■ **Recorded data**:

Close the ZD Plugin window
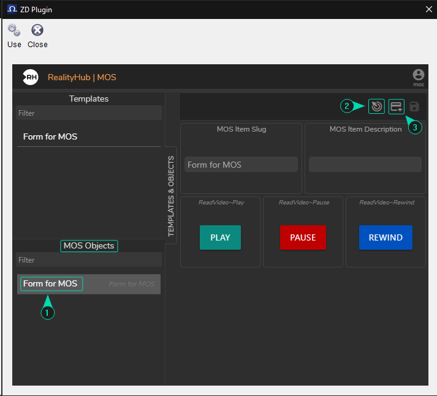437x396 pixels. pos(428,9)
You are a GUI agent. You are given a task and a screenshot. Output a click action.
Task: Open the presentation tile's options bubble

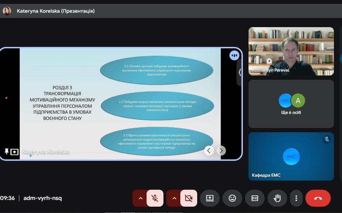coord(234,55)
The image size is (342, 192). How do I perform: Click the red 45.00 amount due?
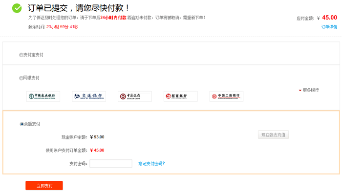330,18
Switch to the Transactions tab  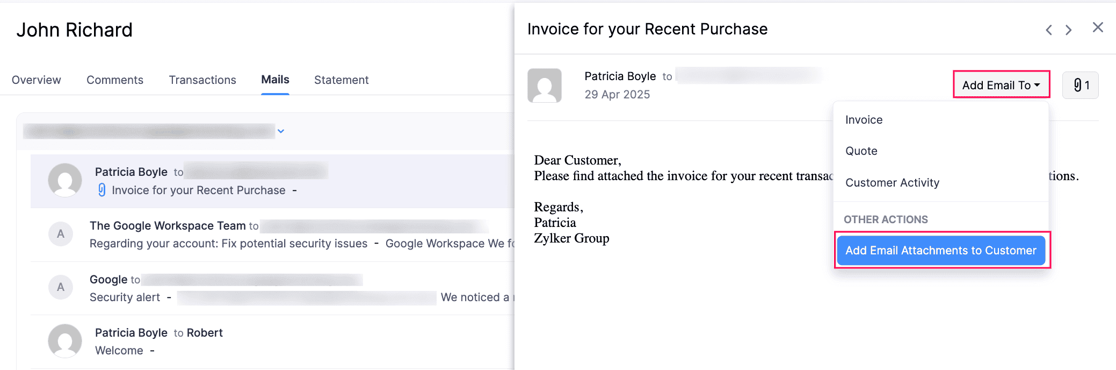[x=202, y=80]
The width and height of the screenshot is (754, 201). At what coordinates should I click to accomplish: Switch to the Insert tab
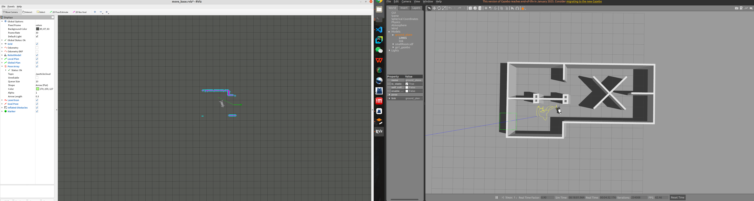click(404, 8)
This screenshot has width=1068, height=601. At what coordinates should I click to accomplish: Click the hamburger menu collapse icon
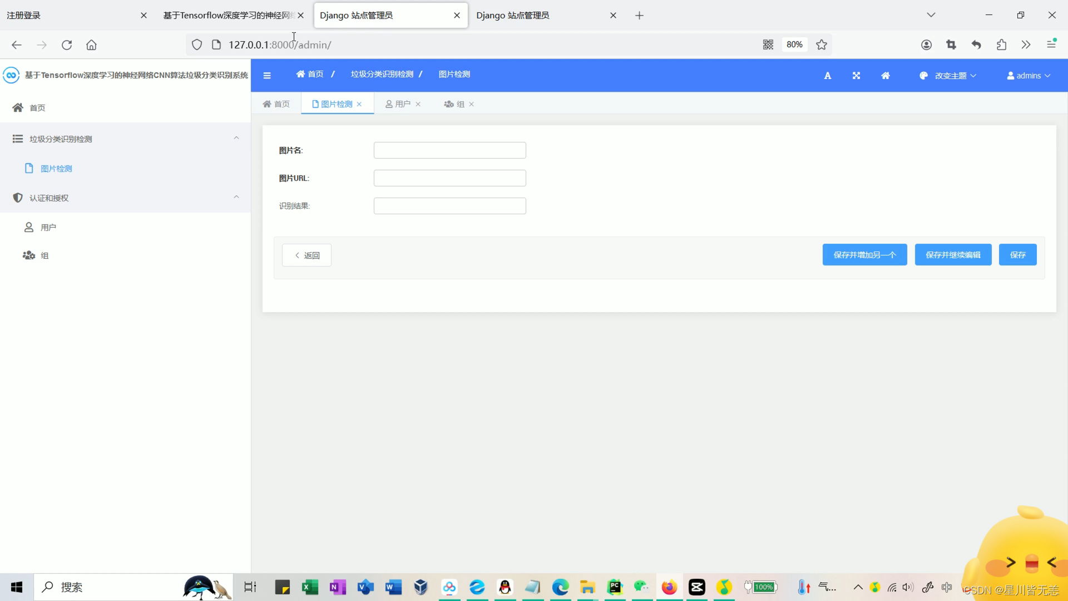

■ **Exercise goal**: Change "hamburger menu" to "navigation menu" in the rows from the line with "The width and" up to and including the last line of the rows, keeping everything else the same. Omit the pictures from your answer.

■ **Full response**:
The width and height of the screenshot is (754, 201). At what coordinates should I click to accomplish: Switch to the Insert tab
click(404, 8)
This screenshot has width=1068, height=601. At what coordinates should I click to accomplish: Click the navigation menu collapse icon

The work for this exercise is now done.